==== PAGE
B4J Question [SOLVED] Request for a code snippet to generate sentences of equal lengths without breaking words...

Mashiane

Expert
Licensed User
Longtime User
Ola

I kindly request a code snipppet that, provided a very long paragraph, it can return the paragraph but each sentence equal in length without breaking words.

For example..

B4X:
Sub BreakStringInEqualLength(para as string, paralen as int) as string
....
...
End Sub

Then

B4X:
Dim eqLen as string = BreakStringInEqualLength("12 andizi kule ndawo 1234567899 a value is a string jhjkd hfkjhksj  khshfks",5)

will return

B4X:
12
andizi
kule
ndawo
1234567899
a
value
is a
string
.....

As you can see, "is a" is two words but because they are less or equal to five characters, they build their own sentence. Whilst 1234567899 is more than 5 characters, it should not be broken as it is one word.

Thanks..
========
==== DATASET EXCERPTS
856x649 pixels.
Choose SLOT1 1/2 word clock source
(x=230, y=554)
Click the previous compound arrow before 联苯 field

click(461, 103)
========
==== DATASET EXCERPTS
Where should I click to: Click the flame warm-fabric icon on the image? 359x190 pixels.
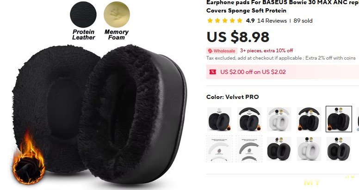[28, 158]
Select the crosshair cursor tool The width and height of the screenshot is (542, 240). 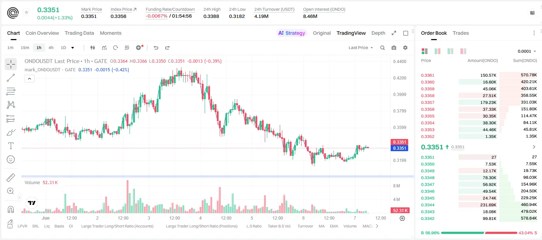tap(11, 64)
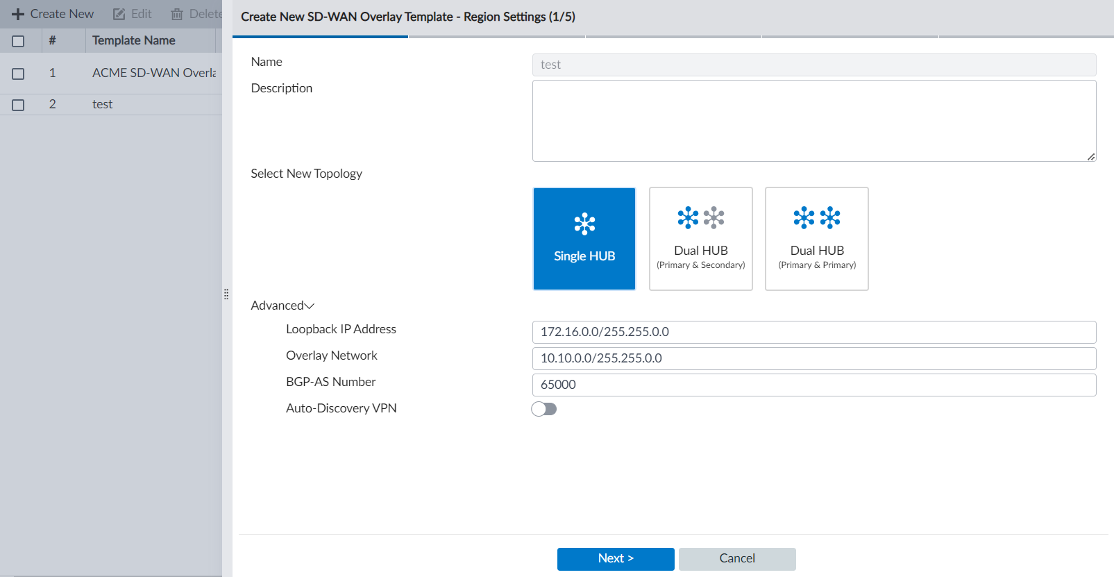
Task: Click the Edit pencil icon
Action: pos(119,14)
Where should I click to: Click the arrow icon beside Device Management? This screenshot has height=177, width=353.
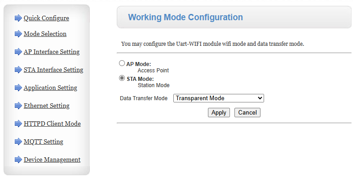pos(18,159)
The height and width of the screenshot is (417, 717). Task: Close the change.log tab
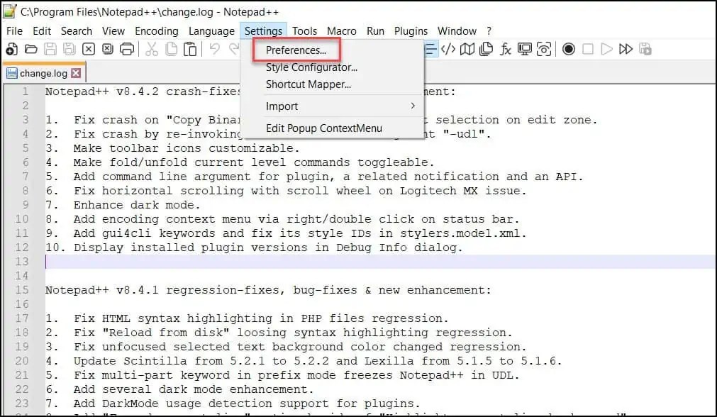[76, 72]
========
• _TASK INSTRUCTIONS_
[1] In the forum thread, which two words form their own line in the example output, and why?
[2] Print the forum thread from "I kindly request" up to and including "For example..".

• _RESPONSES PER TASK_
[1] "Is a" forms its own line because the two words together are less than or equal to five characters.

[2]
I kindly request a code snipppet that, provided a very long paragraph, it can return the paragraph but each sentence equal in length without breaking words.

For example..